Theorem – Cramer’s Rule

Contents
1. Theorem
2. Proof

Theorem

Let A be a matrix with dimension n\times n, and \mathbf{x}, \mathbf{x} be vectors. Then, consider the system of linear equations given by

A\mathbf{x} = \mathbf{b}

Let a_{ij} represent the elements of A, and similarly x_i, b_i represent the elements of \mathbf{x} and \mathbf{b}. Finally, let A_i be the matrix A, except where column i (which will be a column vector) of the matrix A is replaced with the vector \mathbf{b}.

Then,

x_i = \frac{det(A_i)}{det(A)}

2. Proof

Let the columns of A be denoted by c_i for i=1,..., n. Then, we can write

A\mathbf{x} = \mathbf{b} = c_1x_1 + c_2x_2 + ... + c_n x_n

The key point here is that \mathbf{b} = c_1x_1 + c_2x_2 + ... + c_n x_n. Furthermore, we can write the matrix A as A = c_1+ c_2 + ... + c_n. Then, the matrix A_i, where c_i is replaced with the vector \mathbf{b}, can be written as

A_i = \mathbf{b} + c_2 + ... + c_n

If i=1,

A_i = c_1 + ... + \mathbf{b} + c_n

if i = n, or

A_i = c_1 + ... + \mathbf{b} + ... + c_n

the determinant of the matrix A_i is therefore of the form above, ie for i=1, det(A_i) = det(\mathbf{b}~c_2~...~c_n). But, recall that

\mathbf{b} = c_1x_1 + c_2x_2 + ... + c_n x_n

So, substituting \mathbf{b} back into A_i, we end up with (in the case that i=1),

det(A_i) = det(c_1x_1 + c_2x_2 + ... + c_n ~|~ x_n ~|~ c_2~|~...~|~c_n)
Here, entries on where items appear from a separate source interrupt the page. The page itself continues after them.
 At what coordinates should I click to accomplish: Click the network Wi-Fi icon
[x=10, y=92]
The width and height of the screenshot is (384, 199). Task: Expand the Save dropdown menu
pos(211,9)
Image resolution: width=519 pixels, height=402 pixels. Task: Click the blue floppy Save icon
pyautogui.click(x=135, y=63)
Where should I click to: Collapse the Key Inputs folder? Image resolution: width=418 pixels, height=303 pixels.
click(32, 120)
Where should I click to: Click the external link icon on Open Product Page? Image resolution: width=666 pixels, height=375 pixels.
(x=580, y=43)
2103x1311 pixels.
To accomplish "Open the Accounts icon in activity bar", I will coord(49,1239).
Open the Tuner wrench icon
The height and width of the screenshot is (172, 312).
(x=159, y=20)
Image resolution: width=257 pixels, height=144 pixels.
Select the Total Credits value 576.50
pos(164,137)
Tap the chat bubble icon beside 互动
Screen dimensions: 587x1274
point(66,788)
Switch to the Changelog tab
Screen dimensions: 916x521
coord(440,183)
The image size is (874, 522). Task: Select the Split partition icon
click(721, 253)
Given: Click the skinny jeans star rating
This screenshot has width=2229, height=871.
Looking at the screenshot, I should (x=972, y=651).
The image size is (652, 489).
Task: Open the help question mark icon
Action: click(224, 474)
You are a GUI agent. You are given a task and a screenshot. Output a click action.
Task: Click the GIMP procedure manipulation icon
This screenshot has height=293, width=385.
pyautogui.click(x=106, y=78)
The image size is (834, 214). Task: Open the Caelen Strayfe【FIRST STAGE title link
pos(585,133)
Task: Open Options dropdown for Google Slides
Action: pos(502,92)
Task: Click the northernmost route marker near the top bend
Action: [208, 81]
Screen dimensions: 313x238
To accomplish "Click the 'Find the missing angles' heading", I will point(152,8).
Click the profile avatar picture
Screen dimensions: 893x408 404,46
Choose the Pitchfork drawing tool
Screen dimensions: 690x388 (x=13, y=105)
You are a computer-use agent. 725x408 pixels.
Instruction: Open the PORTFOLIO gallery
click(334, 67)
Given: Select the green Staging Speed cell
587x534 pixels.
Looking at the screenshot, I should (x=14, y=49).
But, from the laws of determinants, we have that adding multiples of columns together does not change the value of the determinant, and that multiplying one column by a constant, say x_i, multiplies the determinant by x_i. Thus,

det(A_i) = x_i \times det(A)

Which, by the assumption that A is not singular (and hence det(A)\neq 0, we have

x_i = \frac{det(A_i)}{det(A)}

And this proves the theorem. \quad \square

NB – The inverse of a matrix is a special use of cramer’s rule, where \mathbf{b} is the column of zeros and a one for each column of the identity matrix.